Stakeholders have stressed the significance of urban planning in achieving affordable housing and maintaining the functionality of a city.

According to the Chief Executive Officer of Fame Oyster and Co., Olufemi Oyedele, urban planning is the only tool to achieve affordable housing and functional cities.

He said, “In well-planned cities, where Concentric Circles Theory of Burgess or Sector Theory of Hoyt or the combination of these two theories applies, low to medium income earners are located close to their places of work. Most of the houses close to industrial areas and CBDs are low to medium-income earners’ houses. High-income earners, who can afford luxuries and luxuriant communities, can go to the suburbs of the cities.

“Urban planning is a factor of sustainable development because it has a great role to play in abject poverty eradication. Since housing is a container, we must solve one problem before another. For example, we must provide the housing function of shield provision against inclement weather “before services provision” for people.”

 According to him, if poor people and the homeless are protected from inclement weather devoid of en suite toilets and bathrooms, the country would have made significant achievements.
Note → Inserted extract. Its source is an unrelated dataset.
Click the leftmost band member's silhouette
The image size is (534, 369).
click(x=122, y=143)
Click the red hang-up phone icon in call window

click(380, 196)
“They will improvise and cook and bath and dig a pit to defecate outside the shed. Later we can provide better toilets and bathrooms and a kitchen for them. We must meet quantity request of people in housing before quality request,” he noted.

The General Manager of Shelter Initiatives Ltd, Morenike Babalola, asserted it was time to look at urban planning as a tool for achieving affordable housing and functional cities.

She said, “Each time videos of houses in other countries are posted we should note that their successes are as a result of urban planning, zoning and design. We may like what others do and wish it for our cities. We need to encourage and embrace urban planning at all levels, obtain necessary permits and adhere to the standards of the building code before, during and after construction. Land is not elastic and infrastructure does not come cheap.”